At times laugh-out-loud funny, at times touching and at times disturbing, Monica Lewycka’s novel is not what you might expect. Nominated for the Booker Prize, it lacks the gravitas of novels more usually associated with literary awards; yet, although looking unmistakably like chick-lit in its binding and promotion, there is more depth to it than you’ll find in any Jane Green-ite.
The premise is deceptively simple. Pappa, an 84-year-old, recently widowed, Ukrainian immigrant falls in love with a flash, brash and breast-enhanced floozy from his homeland, fifty years his junior.
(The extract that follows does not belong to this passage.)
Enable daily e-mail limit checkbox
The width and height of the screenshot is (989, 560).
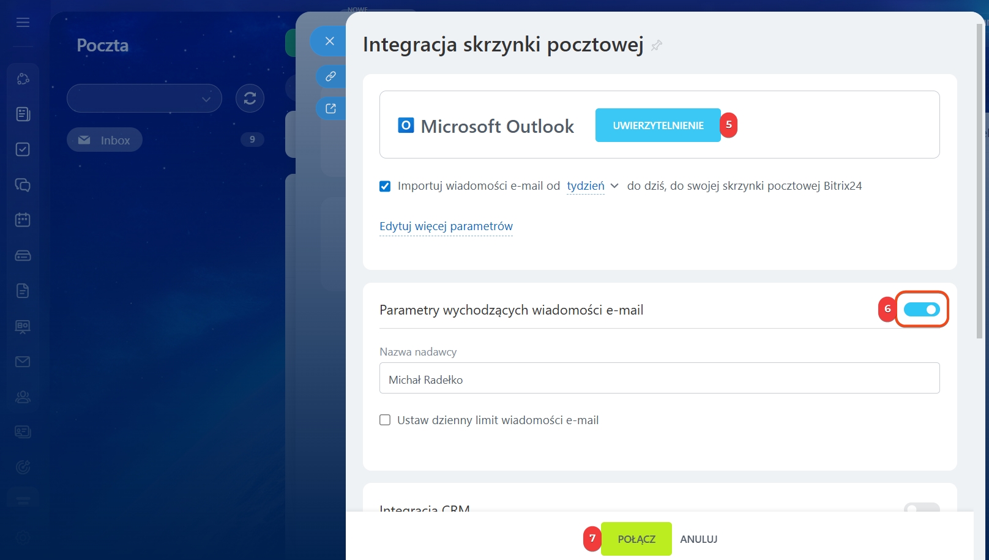[x=385, y=420]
She, for her part, wants the luxurious life of a westerner with the colour co-ordinated kitchen, the private school education for her genius son and the top prize of a British passport. To the chagrin of his two adult daughters, Pappa marries Valentina and takes her and her son, Stanislav into his home. But all is far from rosy in the English idyll. Pappa can’t support Valentina in the style to which she wishes to become accustomed and Valentina can’t stop her flirty affairs with other men. The two daughters, who haven’t been on speaking terms since the death of their mother, are re-united in their efforts to save their father and oust Valentina in his affections.
Simple, so far? Well, yes. And no. The portrait of Pappa, with his conflicts between love and loneliness, between lust and old age, between loyalty towards his daughters and his desire for a new and vital existence with the larger than life Valentina is beautifully drawn. And Valentina, with her green satin bras, foul-mouthed pigeon English and apparent obsession with materialism eventually demands as much sympathy as derision. To some degree both are stereo-typical but that only serves to make the understanding of their complex and very human desires all the more poignant. Pappa’s fascination with the history of tractors – itself mildly interesting – is wonderfully juxtapositioned against the very practical concerns of sex, money, immigration and divorce and the occasional, short extracts from his book on the topic underline the wastefulness of the war which ravaged Ukraine, and the rest of Europe, in the mid 20th century, so forcefully highlighted as Vera and Nadia, his two daughters, explore together their family history and the reasons for their differences.
A Short History of Tractors in Ukrainian is a quirky, enjoyable and easy read but in the end one can’t escape the conclusion that Lewycka has just tried to do too much, to address too many themes, in the space of 300 odd pages. The overall effect therefore leaves a sense that the humour is inappropriate within such deep issues and the commentary on social conditions is undermined by the humour. It’s a shame that the reader is almost made to feel guilty about chortling along with such a range of wonderfully comic characters. It’s just too ambitious. It almost works, but not quite.
A Short History of Tractors in Ukrainian was first published in 2005 by Viking. It won the Bollinger Everyman Wodehouse Prize (the UK’s only prize for comic novels) at the Hay Literary Festival in 2005 and the Waverton Good Reading Award in 2005/06. It was longlisted for the Man Booker Prize in 2005.